Payments will take the form of a debit card issued by Money Network. The envelope will be clearly marked that the mail is not an invoice or an advertisement in the hope that the recipients will not throw it in the trash by mistake.

In June, Governor Gavin Newsom signed California’s budget for 2022-23, which included direct payments of $350 to $1,050 for 23 million Californians, more than half of the state’s residents. Direct deposit payments began rolling out on October 7.
The state has a middle class tax refund information page, which includes a calculator to estimate your payment amount.
When and how will payments be issued?
Stimulus payments will be issued by the Franchise Tax Board (FTB) of California via direct deposit and debit cards.
If you received either of the previous two Golden State Stimulus payments by direct deposit, you will receive your middle class tax refund by direct deposit between October 7 and October 25.

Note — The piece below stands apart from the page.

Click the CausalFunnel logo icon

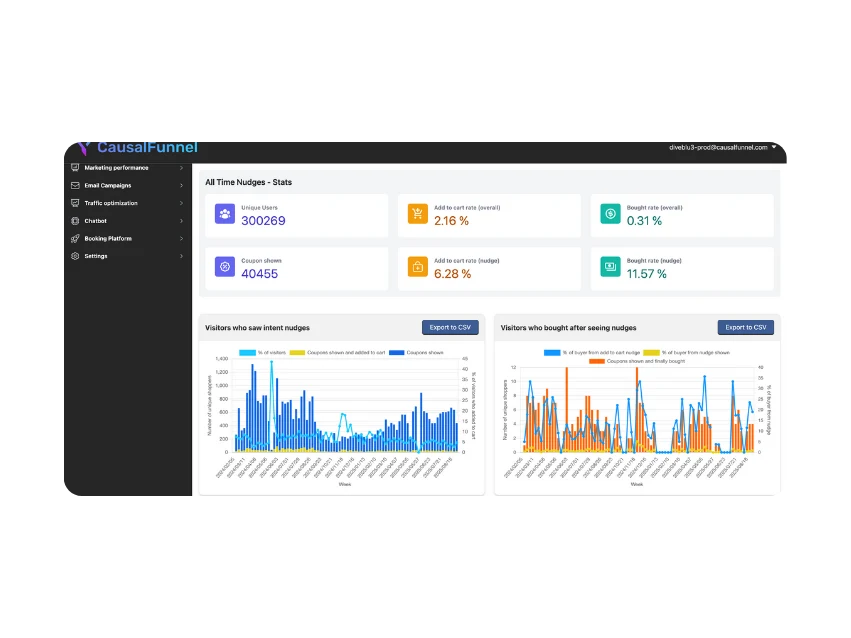[x=84, y=147]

Alternatively, if you filed your 2020 California tax return electronically and got a refund via direct deposit, you can expect to receive a direct deposit between October 28 and November 14.

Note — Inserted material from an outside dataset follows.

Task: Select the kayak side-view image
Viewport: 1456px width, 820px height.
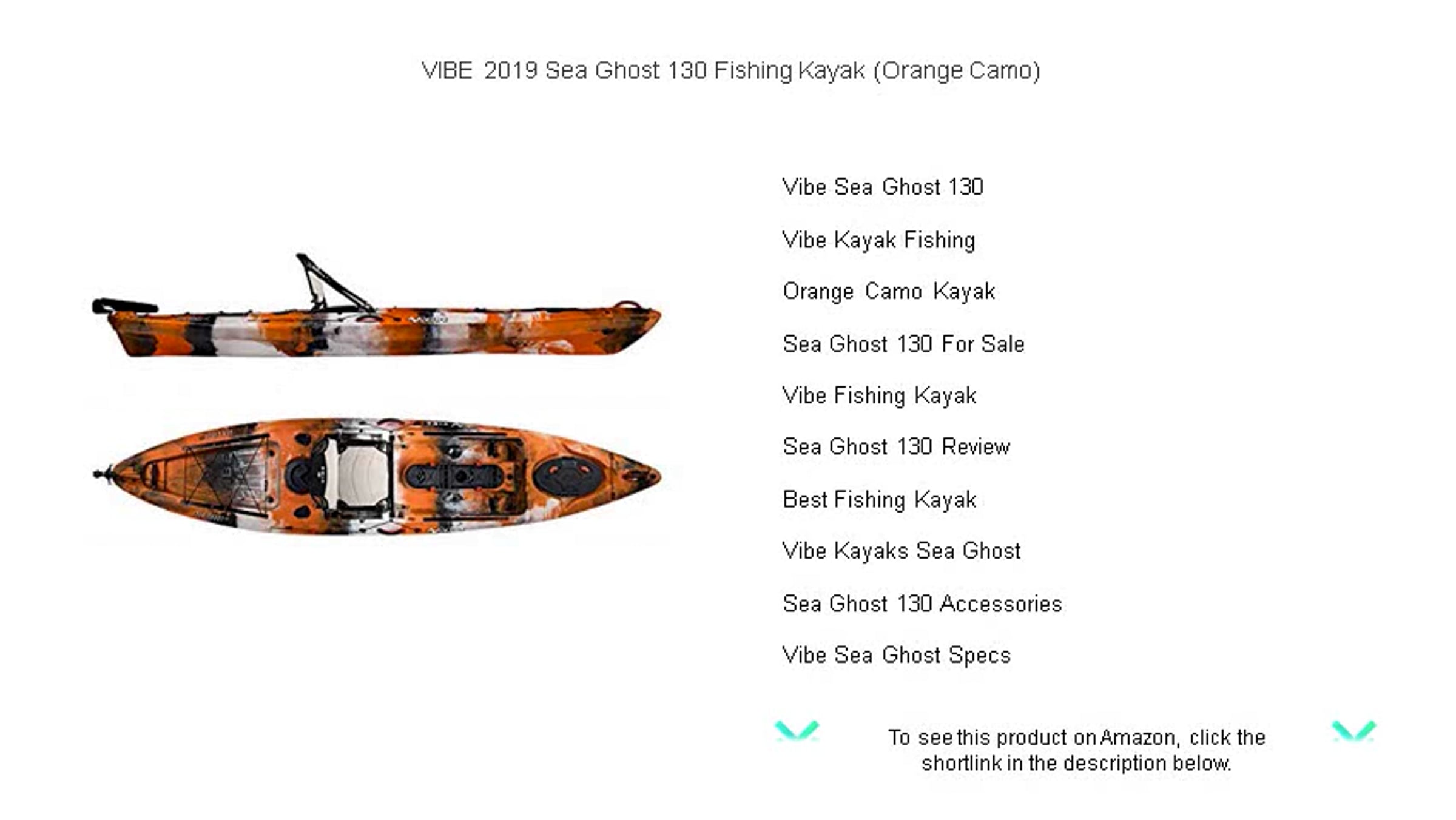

Debit cards will be used to distribute the remaining payments. If you received the Golden State Stimulus by debit card, you can expect to receive a debit card for the middle class tax refund. All debit card payments will be sent by January 15, 2023.
The FTB expects 90% of payments to be issued in October.
For the latest updates on when you can expect to receive your payment, visit the Middle Class Tax Refund website.
Find out which states offer gas rebates and stimulus payments.
Middle Class Tax Refund Eligibility
Twenty-three million residents are expected to qualify for the middle-class tax refund.
To be eligible, you must have filed your 2020 state tax return by October 15, 2021 and have been a resident of California for at least six months in 2020. You must not be listed as a dependent on the return of someone else for the 2020 tax year, and you must be a California resident on the date your payment is issued.
Payments will be offered on a sliding scale, depending on income and tax status. Low-income filers with at least one dependent receive the highest payments.
Like the previous two Golden State Stimulus payouts, people earning more than $75,000 won’t receive the full benefits, but other details have changed.
Here is a breakdown of maximum payout eligibility:
- $350: people earning less than $75,000 per year
- $700: Couples who file jointly and earn less than $150,000 per year
- $350: Additional payment for families above who have at least one dependent
Income limits to qualify for the minimum payment:
- $200: People earning up to $250,000 per year
- $400: Couples who file jointly and earn less than $500,000 per year
- $200: Additional payment for families above who have at least one dependent
What else is in the inflation relief package?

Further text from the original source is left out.